180°  
   
 
Inspiration : Thomas l’obscur de M. Blanchot
 
 











IIntitulé : 180°
Année de production : 2003
Technique employée : son, couleur, interactive
Programmation : Max Msp Jitter
Dimension : 20m2 minimum



Ce projet est l’histoire d’un homme (le spectateur : X) qui naît et meurt.
X entre dans une pièce. La pièce est silencieuse.
Situé à cinq mètres environ de X, un moniteur-caméra, contrôlé par un ordinateur, tourne en continu. X est placé face à lui. Le moniteur-caméra, qui couvre un champ de 180°, filme l’espace en temps réel.

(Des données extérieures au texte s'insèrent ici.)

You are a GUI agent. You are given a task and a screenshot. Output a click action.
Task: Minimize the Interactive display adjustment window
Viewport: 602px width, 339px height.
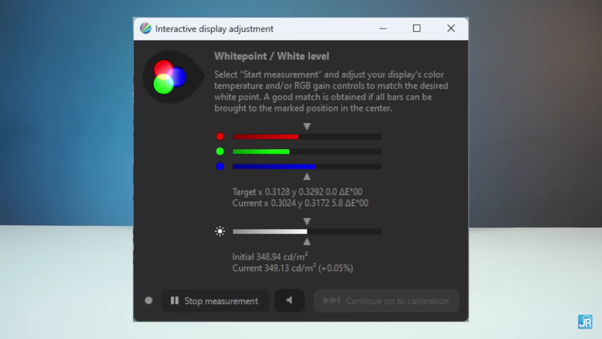tap(383, 29)
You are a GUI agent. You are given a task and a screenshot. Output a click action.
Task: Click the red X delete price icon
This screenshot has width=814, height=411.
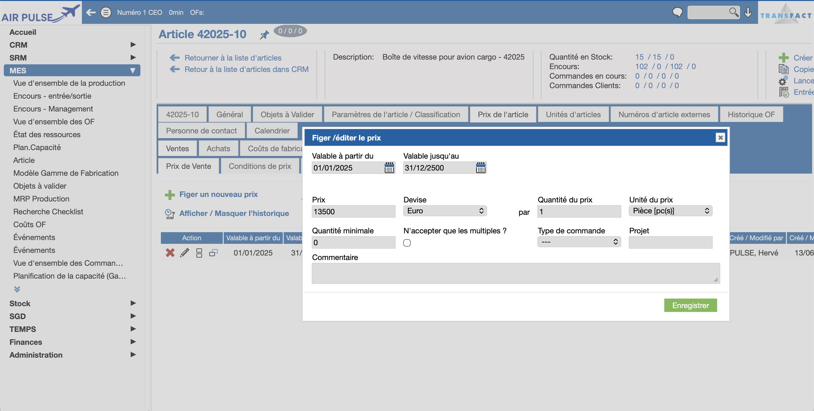click(x=170, y=253)
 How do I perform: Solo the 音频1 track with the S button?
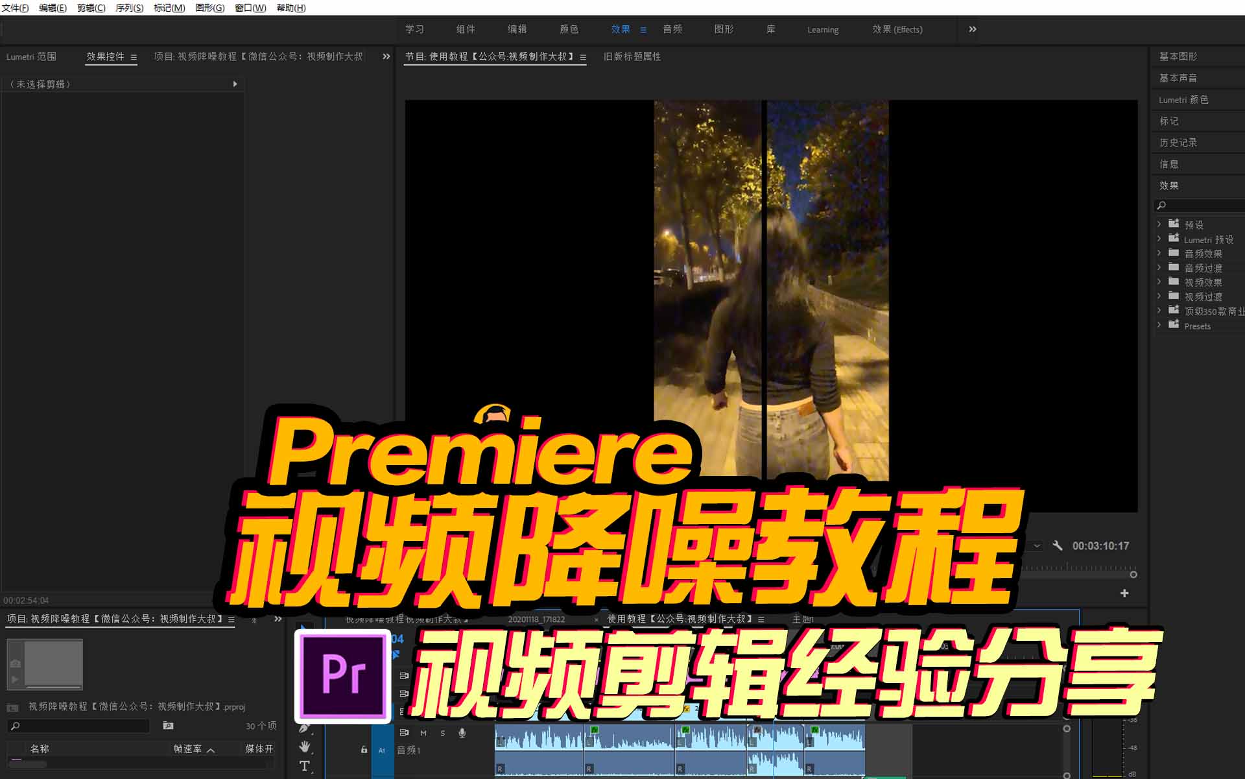click(x=443, y=733)
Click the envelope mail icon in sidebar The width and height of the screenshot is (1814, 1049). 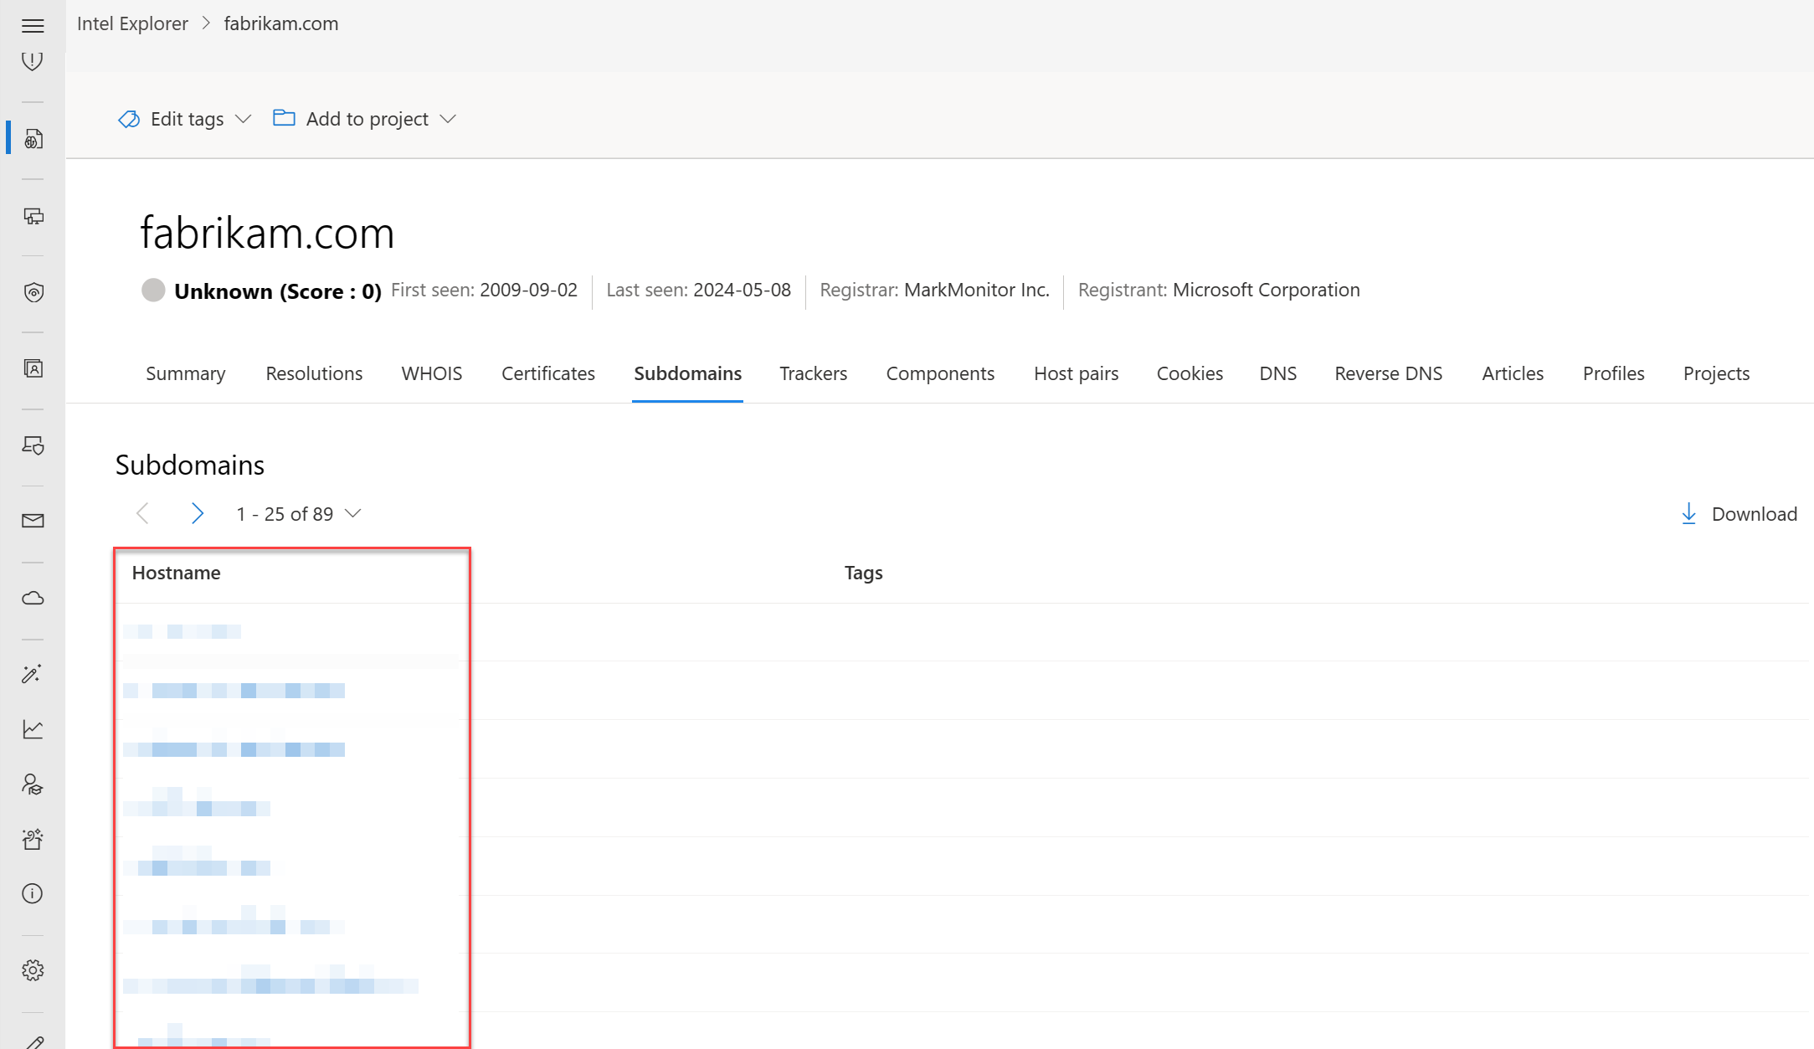click(x=33, y=522)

Au moyen de jumelles équipées d’un laser, X découvre l’image de cet espace qu’il occupe, de cet espace filmé par le moniteur-caméra.
Lorsque le point rouge du laser - situé au centre du champ visuel - touche le moniteur-caméra, la machine s’immobilise, comme bloquée. Les circonstances de la vision changent alors brusquement.
Grâce à l’immobilisation de la machine, le spectateur peut enfin saisir une image tangible.
Un bruit monte, à mesure que le capteur saisit le frémissement du mouvement du point rouge sur le moniteur. Ce son est une sorte de bruit sourd. Le bruit sourd s’amplifie.
Enfin, si X continue de fixer le moniteur-caméra, la caméra zoome automatiquement. Une série de détails jusqu’alors invisibles va être découverte au moyen de ce zoom. L’image tangible devient une image précise, une image nette.
Mais à un moment donné, l’extension de la visibilité atteint son point de saturation. L’objectif continue de zoomer, encore et encore, jusqu’à finir par perdre complètement la mise au point. X ne distingue plus que la masse floue.
Cette " vision " de l’absence de contours progresse seulement si X maintient sur l’écran un regard fixe. Dans le temps, il peut voir alors que l’obscurité est en train d’inonder l’image. Puis X perçoit le vide, l’écran noir, mis à part le point rouge du laser qui reste sur l’écran, et qui continue de frissonner. C’est le frémissement du mouvement du corps de X.
Le son, sourd, amplifie la présence physique de ce frémissement.
À l’horizon apparaît la cause de ce qui est vu, la cause de l’apparition et de la disparition de l’image.
L’image est morte. X, né à l’image avec celle-ci, y meurt à ses côtés.